Welches Erlebnis mit der EqualVoice Initiative hat Sie am stärksten bewegt?
Besonders bewegend waren die Präsentation beim UN Institute of Peace in New York und die EqualVoice Summits. Hochkarätige Gäste wie Amal Clooney, Amy Macdonald, Geena Davis und Anastacia haben unsere Veranstaltungen bereichert und gezeigt, wie wichtig und einflussreich unsere Initiative ist.
Wie erleben Sie die Diskussion über die unterschiedlichen Lebensentwürfe der Generationen von Boomer bis Z bei Ringier oder konkret in Ihrem Team?
Die Diskussion über unterschiedliche Lebensentwürfe der Generationen bei Ringier ist bereichernd und inspirierend. Der Austausch fördert ein tieferes Verständnis füreinander und bringt vielfältige Perspektiven in unsere Projekte ein. Diese Vielfalt ermöglicht es uns, innovativ und flexibel auf die Bedürfnisse eines breiten Publikums einzugehen.
Zum Schluss noch eine persönliche Frage: Wo holen Sie sich Inspiration?
Meine Inspiration ziehe ich aus Gesprächen mit Kollegen/-innen und Mentoren/-innen, Fachliteratur und Nachrichten sowie der Beobachtung von Trends und Innovationen. Besonders aktuell beschäftigen wir uns intensiv mit Artificial Intelligence und probieren verschiedene Tools aus, um neue Ideen zu entwickeln.

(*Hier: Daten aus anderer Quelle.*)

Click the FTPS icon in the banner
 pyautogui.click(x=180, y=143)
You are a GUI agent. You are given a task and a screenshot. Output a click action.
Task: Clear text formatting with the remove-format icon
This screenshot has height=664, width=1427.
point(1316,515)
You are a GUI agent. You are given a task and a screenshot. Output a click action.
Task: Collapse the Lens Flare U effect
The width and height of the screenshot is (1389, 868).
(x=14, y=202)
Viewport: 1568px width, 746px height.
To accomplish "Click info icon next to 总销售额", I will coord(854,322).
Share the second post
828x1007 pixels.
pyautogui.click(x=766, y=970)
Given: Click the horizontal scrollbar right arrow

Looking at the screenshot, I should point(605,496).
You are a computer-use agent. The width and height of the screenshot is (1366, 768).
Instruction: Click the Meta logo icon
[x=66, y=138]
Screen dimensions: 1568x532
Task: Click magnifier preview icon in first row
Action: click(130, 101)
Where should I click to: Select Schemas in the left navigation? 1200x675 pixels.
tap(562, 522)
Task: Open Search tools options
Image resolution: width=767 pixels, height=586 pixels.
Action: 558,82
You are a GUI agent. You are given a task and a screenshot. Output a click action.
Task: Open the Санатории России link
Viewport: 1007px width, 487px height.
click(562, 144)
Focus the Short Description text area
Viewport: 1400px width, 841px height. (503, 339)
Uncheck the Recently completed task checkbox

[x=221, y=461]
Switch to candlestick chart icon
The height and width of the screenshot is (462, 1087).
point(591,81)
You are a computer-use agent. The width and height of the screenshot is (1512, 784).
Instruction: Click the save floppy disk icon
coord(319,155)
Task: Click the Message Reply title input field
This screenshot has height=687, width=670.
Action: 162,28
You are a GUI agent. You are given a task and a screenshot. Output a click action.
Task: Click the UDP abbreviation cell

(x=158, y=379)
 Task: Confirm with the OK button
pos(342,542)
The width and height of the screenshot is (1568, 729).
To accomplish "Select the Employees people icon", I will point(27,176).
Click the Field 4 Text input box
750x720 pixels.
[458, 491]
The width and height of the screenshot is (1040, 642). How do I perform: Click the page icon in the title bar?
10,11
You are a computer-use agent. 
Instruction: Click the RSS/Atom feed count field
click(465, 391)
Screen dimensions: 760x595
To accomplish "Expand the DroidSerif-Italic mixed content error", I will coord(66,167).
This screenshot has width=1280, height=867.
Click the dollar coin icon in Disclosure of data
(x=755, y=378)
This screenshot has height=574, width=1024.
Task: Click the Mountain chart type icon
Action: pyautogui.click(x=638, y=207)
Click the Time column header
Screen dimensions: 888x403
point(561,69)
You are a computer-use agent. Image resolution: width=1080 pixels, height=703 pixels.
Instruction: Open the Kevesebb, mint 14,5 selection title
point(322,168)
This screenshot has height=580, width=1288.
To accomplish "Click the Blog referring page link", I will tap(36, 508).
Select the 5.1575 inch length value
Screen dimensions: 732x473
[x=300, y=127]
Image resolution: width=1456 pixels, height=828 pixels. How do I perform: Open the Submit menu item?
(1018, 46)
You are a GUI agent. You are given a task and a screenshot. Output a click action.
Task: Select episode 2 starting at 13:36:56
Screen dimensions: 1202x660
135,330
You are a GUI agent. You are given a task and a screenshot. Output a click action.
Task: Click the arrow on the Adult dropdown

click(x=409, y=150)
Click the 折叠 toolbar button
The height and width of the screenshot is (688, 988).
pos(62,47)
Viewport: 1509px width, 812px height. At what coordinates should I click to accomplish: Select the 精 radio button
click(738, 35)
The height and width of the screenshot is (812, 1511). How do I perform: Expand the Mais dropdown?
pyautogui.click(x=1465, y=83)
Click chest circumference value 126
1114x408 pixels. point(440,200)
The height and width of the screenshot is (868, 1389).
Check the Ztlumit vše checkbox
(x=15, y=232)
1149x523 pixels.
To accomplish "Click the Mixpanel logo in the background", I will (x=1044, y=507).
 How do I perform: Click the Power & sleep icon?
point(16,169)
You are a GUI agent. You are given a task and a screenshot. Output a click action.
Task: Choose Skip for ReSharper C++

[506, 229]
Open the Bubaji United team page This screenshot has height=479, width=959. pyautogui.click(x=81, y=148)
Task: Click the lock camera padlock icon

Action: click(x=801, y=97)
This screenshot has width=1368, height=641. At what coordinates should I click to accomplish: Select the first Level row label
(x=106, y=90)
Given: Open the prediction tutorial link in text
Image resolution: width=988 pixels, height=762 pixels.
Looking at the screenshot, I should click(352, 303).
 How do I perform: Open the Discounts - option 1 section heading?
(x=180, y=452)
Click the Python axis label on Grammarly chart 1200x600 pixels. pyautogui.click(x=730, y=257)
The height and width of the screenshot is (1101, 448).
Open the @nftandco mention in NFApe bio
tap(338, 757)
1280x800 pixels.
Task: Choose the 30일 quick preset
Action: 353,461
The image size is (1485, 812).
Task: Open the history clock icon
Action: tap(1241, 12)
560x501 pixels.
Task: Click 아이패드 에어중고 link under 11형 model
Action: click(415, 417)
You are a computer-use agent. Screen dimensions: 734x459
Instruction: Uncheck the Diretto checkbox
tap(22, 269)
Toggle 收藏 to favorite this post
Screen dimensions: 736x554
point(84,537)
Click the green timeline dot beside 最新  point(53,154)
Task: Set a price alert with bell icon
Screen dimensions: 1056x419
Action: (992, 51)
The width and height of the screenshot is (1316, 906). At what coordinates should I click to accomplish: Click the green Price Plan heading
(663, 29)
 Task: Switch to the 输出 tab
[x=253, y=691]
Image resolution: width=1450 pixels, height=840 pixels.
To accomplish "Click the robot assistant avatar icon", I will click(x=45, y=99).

Zur Person: Dr. Annabella Bassler
ist seit Juni 2012 CFO der Ringier AG. 2007 startete sie bei Ringier und hatte verschiedene Führungspositionen im Finanzbereich inne. Sie ist Mitglied des Verwaltungsrates in verschiedenen Ringier Gesellschaften. Annabella Bassler initiierte 2019 die Ringier EqualVoice Initiative, die sich für mehr Sichtbarkeit von Frauen in den Medien einsetzt.